| Exercise directions |
Output all of the records exactly, word for word.
[Excerpted records — start]
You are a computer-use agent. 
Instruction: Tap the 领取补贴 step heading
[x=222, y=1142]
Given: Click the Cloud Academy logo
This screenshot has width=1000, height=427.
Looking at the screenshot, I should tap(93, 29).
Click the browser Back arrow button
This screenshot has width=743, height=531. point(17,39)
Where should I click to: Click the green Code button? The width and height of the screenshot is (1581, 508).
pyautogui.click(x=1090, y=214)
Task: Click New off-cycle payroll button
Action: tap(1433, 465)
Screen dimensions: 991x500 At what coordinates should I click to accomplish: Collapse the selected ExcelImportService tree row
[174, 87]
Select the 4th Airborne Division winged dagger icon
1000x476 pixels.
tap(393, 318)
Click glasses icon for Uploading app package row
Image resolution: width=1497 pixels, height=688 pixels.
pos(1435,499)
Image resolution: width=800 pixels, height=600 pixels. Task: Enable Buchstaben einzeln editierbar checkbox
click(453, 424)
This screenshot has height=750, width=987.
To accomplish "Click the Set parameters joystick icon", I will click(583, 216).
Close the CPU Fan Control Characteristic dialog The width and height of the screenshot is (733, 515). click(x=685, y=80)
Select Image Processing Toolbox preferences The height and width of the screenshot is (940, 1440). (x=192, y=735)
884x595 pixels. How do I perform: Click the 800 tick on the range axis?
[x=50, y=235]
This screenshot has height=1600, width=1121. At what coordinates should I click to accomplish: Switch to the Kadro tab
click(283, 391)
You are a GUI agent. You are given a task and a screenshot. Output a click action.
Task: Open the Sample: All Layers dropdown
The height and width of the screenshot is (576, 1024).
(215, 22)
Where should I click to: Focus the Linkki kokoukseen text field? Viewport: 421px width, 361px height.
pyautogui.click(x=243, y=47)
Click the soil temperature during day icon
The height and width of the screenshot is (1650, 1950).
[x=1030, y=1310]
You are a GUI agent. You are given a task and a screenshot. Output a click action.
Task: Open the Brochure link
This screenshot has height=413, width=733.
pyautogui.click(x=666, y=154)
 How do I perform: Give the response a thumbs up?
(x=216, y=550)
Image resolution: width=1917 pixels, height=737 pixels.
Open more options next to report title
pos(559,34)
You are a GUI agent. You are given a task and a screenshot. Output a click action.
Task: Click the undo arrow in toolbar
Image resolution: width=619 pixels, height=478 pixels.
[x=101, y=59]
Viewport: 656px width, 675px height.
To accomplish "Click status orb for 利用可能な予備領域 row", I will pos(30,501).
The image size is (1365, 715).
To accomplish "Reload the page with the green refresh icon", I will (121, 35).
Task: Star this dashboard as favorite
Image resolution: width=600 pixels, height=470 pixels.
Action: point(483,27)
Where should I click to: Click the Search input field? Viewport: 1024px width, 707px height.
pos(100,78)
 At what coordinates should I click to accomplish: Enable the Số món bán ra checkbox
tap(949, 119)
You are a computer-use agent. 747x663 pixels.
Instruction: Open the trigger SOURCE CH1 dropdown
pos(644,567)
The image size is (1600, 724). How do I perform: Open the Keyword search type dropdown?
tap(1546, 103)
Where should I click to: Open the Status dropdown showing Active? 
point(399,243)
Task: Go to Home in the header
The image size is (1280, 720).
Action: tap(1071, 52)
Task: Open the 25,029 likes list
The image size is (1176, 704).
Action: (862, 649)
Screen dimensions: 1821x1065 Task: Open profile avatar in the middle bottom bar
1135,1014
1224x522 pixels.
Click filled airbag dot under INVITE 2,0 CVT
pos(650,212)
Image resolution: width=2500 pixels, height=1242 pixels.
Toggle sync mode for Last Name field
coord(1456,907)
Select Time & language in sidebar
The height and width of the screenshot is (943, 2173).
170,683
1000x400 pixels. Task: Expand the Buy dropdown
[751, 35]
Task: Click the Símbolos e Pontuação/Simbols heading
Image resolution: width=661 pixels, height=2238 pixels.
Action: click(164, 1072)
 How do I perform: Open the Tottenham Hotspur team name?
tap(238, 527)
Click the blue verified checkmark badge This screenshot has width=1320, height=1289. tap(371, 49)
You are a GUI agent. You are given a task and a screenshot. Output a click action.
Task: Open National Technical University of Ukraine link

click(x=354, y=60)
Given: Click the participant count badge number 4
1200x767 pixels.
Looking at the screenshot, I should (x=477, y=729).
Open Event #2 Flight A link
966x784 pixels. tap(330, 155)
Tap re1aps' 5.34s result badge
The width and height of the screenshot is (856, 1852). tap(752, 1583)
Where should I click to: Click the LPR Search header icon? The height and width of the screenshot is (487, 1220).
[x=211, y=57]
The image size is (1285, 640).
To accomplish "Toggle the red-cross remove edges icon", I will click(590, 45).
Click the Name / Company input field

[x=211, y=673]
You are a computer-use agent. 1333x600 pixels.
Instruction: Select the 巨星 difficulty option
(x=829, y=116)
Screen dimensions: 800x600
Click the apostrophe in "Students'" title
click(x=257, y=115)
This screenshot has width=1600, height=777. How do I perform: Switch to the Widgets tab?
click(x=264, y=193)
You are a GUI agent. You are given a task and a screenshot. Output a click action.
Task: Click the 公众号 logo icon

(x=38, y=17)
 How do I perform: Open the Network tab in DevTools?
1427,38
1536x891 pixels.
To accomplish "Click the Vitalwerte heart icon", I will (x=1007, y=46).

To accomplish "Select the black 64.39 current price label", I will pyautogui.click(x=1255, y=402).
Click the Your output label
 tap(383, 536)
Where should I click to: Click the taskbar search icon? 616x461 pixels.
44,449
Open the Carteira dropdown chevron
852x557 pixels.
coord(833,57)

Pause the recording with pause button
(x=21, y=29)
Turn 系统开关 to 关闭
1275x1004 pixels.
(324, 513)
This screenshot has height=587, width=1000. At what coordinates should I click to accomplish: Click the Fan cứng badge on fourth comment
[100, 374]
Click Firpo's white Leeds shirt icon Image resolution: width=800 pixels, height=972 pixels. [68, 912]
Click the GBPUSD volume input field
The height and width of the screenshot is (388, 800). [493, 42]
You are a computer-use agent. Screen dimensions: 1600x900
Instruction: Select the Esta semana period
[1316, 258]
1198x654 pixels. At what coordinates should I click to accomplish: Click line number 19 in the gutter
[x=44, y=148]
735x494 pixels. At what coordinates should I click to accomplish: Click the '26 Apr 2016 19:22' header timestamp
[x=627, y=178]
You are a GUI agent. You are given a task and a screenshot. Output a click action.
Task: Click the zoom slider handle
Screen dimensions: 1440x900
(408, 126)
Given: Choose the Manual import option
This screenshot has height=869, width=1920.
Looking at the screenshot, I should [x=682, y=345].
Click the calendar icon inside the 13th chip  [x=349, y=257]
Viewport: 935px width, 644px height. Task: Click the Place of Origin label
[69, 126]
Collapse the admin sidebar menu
[Excerpted records — finish]
| Output of the exercise |
You are a computer-use agent. 
Instruction: Tap the 领取补贴 step heading
[x=222, y=1142]
Given: Click the Cloud Academy logo
This screenshot has width=1000, height=427.
Looking at the screenshot, I should tap(93, 29).
Click the browser Back arrow button
This screenshot has width=743, height=531. point(17,39)
Where should I click to: Click the green Code button? The width and height of the screenshot is (1581, 508).
pyautogui.click(x=1090, y=214)
Task: Click New off-cycle payroll button
Action: tap(1433, 465)
Screen dimensions: 991x500 At what coordinates should I click to accomplish: Collapse the selected ExcelImportService tree row
[174, 87]
Select the 4th Airborne Division winged dagger icon
1000x476 pixels.
tap(393, 318)
Click glasses icon for Uploading app package row
Image resolution: width=1497 pixels, height=688 pixels.
pos(1435,499)
Image resolution: width=800 pixels, height=600 pixels. Task: Enable Buchstaben einzeln editierbar checkbox
click(453, 424)
This screenshot has height=750, width=987.
To accomplish "Click the Set parameters joystick icon", I will click(583, 216).
Close the CPU Fan Control Characteristic dialog The width and height of the screenshot is (733, 515). click(x=685, y=80)
Select Image Processing Toolbox preferences The height and width of the screenshot is (940, 1440). (x=192, y=735)
884x595 pixels. How do I perform: Click the 800 tick on the range axis?
[x=50, y=235]
This screenshot has height=1600, width=1121. At what coordinates should I click to accomplish: Switch to the Kadro tab
click(283, 391)
You are a GUI agent. You are given a task and a screenshot. Output a click action.
Task: Open the Sample: All Layers dropdown
The height and width of the screenshot is (576, 1024).
(215, 22)
Where should I click to: Focus the Linkki kokoukseen text field? Viewport: 421px width, 361px height.
pyautogui.click(x=243, y=47)
Click the soil temperature during day icon
The height and width of the screenshot is (1650, 1950).
[x=1030, y=1310]
You are a GUI agent. You are given a task and a screenshot. Output a click action.
Task: Open the Brochure link
This screenshot has height=413, width=733.
pyautogui.click(x=666, y=154)
 How do I perform: Give the response a thumbs up?
(x=216, y=550)
Image resolution: width=1917 pixels, height=737 pixels.
Open more options next to report title
pos(559,34)
You are a GUI agent. You are given a task and a screenshot. Output a click action.
Task: Click the undo arrow in toolbar
Image resolution: width=619 pixels, height=478 pixels.
[x=101, y=59]
Viewport: 656px width, 675px height.
To accomplish "Click status orb for 利用可能な予備領域 row", I will pos(30,501).
The image size is (1365, 715).
To accomplish "Reload the page with the green refresh icon", I will (121, 35).
Task: Star this dashboard as favorite
Image resolution: width=600 pixels, height=470 pixels.
Action: point(483,27)
Where should I click to: Click the Search input field? Viewport: 1024px width, 707px height.
pos(100,78)
 At what coordinates should I click to accomplish: Enable the Số món bán ra checkbox
tap(949, 119)
You are a computer-use agent. 747x663 pixels.
Instruction: Open the trigger SOURCE CH1 dropdown
pos(644,567)
The image size is (1600, 724). How do I perform: Open the Keyword search type dropdown?
tap(1546, 103)
Where should I click to: Open the Status dropdown showing Active? 
point(399,243)
Task: Go to Home in the header
The image size is (1280, 720).
Action: tap(1071, 52)
Task: Open the 25,029 likes list
The image size is (1176, 704).
Action: (862, 649)
Screen dimensions: 1821x1065 Task: Open profile avatar in the middle bottom bar
1135,1014
1224x522 pixels.
Click filled airbag dot under INVITE 2,0 CVT
pos(650,212)
Image resolution: width=2500 pixels, height=1242 pixels.
Toggle sync mode for Last Name field
coord(1456,907)
Select Time & language in sidebar
The height and width of the screenshot is (943, 2173).
170,683
1000x400 pixels. Task: Expand the Buy dropdown
[751, 35]
Task: Click the Símbolos e Pontuação/Simbols heading
Image resolution: width=661 pixels, height=2238 pixels.
Action: click(164, 1072)
 How do I perform: Open the Tottenham Hotspur team name?
tap(238, 527)
Click the blue verified checkmark badge This screenshot has width=1320, height=1289. tap(371, 49)
You are a GUI agent. You are given a task and a screenshot. Output a click action.
Task: Open National Technical University of Ukraine link

click(x=354, y=60)
Given: Click the participant count badge number 4
1200x767 pixels.
Looking at the screenshot, I should (x=477, y=729).
Open Event #2 Flight A link
966x784 pixels. tap(330, 155)
Tap re1aps' 5.34s result badge
The width and height of the screenshot is (856, 1852). tap(752, 1583)
Where should I click to: Click the LPR Search header icon? The height and width of the screenshot is (487, 1220).
[x=211, y=57]
The image size is (1285, 640).
To accomplish "Toggle the red-cross remove edges icon", I will click(590, 45).
Click the Name / Company input field

[x=211, y=673]
You are a computer-use agent. 1333x600 pixels.
Instruction: Select the 巨星 difficulty option
(x=829, y=116)
Screen dimensions: 800x600
Click the apostrophe in "Students'" title
click(x=257, y=115)
This screenshot has width=1600, height=777. How do I perform: Switch to the Widgets tab?
click(x=264, y=193)
You are a GUI agent. You are given a task and a screenshot. Output a click action.
Task: Click the 公众号 logo icon

(x=38, y=17)
 How do I perform: Open the Network tab in DevTools?
1427,38
1536x891 pixels.
To accomplish "Click the Vitalwerte heart icon", I will (x=1007, y=46).

To accomplish "Select the black 64.39 current price label", I will pyautogui.click(x=1255, y=402).
Click the Your output label
 tap(383, 536)
Where should I click to: Click the taskbar search icon? 616x461 pixels.
44,449
Open the Carteira dropdown chevron
852x557 pixels.
coord(833,57)

Pause the recording with pause button
(x=21, y=29)
Turn 系统开关 to 关闭
1275x1004 pixels.
(324, 513)
This screenshot has height=587, width=1000. At what coordinates should I click to accomplish: Click the Fan cứng badge on fourth comment
[100, 374]
Click Firpo's white Leeds shirt icon Image resolution: width=800 pixels, height=972 pixels. [68, 912]
Click the GBPUSD volume input field
The height and width of the screenshot is (388, 800). [493, 42]
You are a computer-use agent. Screen dimensions: 1600x900
Instruction: Select the Esta semana period
[1316, 258]
1198x654 pixels. At what coordinates should I click to accomplish: Click line number 19 in the gutter
[x=44, y=148]
735x494 pixels. At what coordinates should I click to accomplish: Click the '26 Apr 2016 19:22' header timestamp
[x=627, y=178]
You are a GUI agent. You are given a task and a screenshot. Output a click action.
Task: Click the zoom slider handle
Screen dimensions: 1440x900
(408, 126)
Given: Choose the Manual import option
This screenshot has height=869, width=1920.
Looking at the screenshot, I should [x=682, y=345].
Click the calendar icon inside the 13th chip  [x=349, y=257]
Viewport: 935px width, 644px height. Task: Click the Place of Origin label
[69, 126]
Collapse the admin sidebar menu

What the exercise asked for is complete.